◆ Consigne A ◆
Extrayez de l'extrait de page le passage qui commence par « Une attachée territoriale » et se poursuit jusqu'à « service de l’accident. », ces deux bornes comprises.
◆ Consigne B ◆
Recopiez sans rien changer les lignes des entrées, de celle qui contient « Click the Properties » jusqu'à la dernière ligne des entrées incluse.

***** Extrait de page *****

Une attachée territoriale affectée au service d’une commune avait demandé à son employeur de reconnaître l’imputabilité au service d’un accident survenu le 29 novembre 2018 correspondant à l’annonce faite par son supérieur hiérarchique qu’elle serait amenée à partager le bureau d’une autre collègue avec laquelle il était connu qu’elle n’entretenait pas de bonnes relations.

Le maire a refusé de faire droit à la reconnaissance de l’imputabilité au service de cet événement et l’affaire a été portée devant la cour administrative d’appel de Toulouse. Celle-ci a jugé que le maire n’avait pas commis d’erreur d’appréciation en refusant de reconnaître l’imputabilité au service de l’accident.

***** Lignes de données *****

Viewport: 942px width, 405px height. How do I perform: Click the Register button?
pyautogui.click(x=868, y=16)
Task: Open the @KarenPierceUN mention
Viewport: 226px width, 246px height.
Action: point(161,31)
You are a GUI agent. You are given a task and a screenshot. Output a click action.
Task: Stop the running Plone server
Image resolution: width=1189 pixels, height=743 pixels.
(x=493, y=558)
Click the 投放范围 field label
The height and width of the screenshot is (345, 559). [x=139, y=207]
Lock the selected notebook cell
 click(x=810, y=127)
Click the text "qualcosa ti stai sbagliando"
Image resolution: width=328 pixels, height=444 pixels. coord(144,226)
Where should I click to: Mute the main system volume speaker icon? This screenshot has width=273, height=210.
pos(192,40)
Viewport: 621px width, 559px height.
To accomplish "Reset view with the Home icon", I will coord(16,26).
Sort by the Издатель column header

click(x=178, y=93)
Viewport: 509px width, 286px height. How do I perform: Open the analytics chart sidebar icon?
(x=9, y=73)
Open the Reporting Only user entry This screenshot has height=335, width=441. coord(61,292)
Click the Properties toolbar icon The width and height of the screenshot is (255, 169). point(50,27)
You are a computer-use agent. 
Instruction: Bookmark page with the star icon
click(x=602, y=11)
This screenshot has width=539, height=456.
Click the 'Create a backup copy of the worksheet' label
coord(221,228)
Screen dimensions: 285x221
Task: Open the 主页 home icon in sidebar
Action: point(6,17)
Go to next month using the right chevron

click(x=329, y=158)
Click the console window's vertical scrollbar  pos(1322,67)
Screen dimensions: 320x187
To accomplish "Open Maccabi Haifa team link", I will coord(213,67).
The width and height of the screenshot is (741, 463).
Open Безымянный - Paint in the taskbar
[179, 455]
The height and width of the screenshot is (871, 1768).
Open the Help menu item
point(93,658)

*****

◆ Résultat final A ◆
Une attachée territoriale affectée au service d’une commune avait demandé à son employeur de reconnaître l’imputabilité au service d’un accident survenu le 29 novembre 2018 correspondant à l’annonce faite par son supérieur hiérarchique qu’elle serait amenée à partager le bureau d’une autre collègue avec laquelle il était connu qu’elle n’entretenait pas de bonnes relations.

Le maire a refusé de faire droit à la reconnaissance de l’imputabilité au service de cet événement et l’affaire a été portée devant la cour administrative d’appel de Toulouse. Celle-ci a jugé que le maire n’avait pas commis d’erreur d’appréciation en refusant de reconnaître l’imputabilité au service de l’accident.

◆ Résultat final B ◆
Click the Properties toolbar icon The width and height of the screenshot is (255, 169). point(50,27)
You are a computer-use agent. 
Instruction: Bookmark page with the star icon
click(x=602, y=11)
This screenshot has width=539, height=456.
Click the 'Create a backup copy of the worksheet' label
coord(221,228)
Screen dimensions: 285x221
Task: Open the 主页 home icon in sidebar
Action: point(6,17)
Go to next month using the right chevron

click(x=329, y=158)
Click the console window's vertical scrollbar  pos(1322,67)
Screen dimensions: 320x187
To accomplish "Open Maccabi Haifa team link", I will coord(213,67).
The width and height of the screenshot is (741, 463).
Open Безымянный - Paint in the taskbar
[179, 455]
The height and width of the screenshot is (871, 1768).
Open the Help menu item
point(93,658)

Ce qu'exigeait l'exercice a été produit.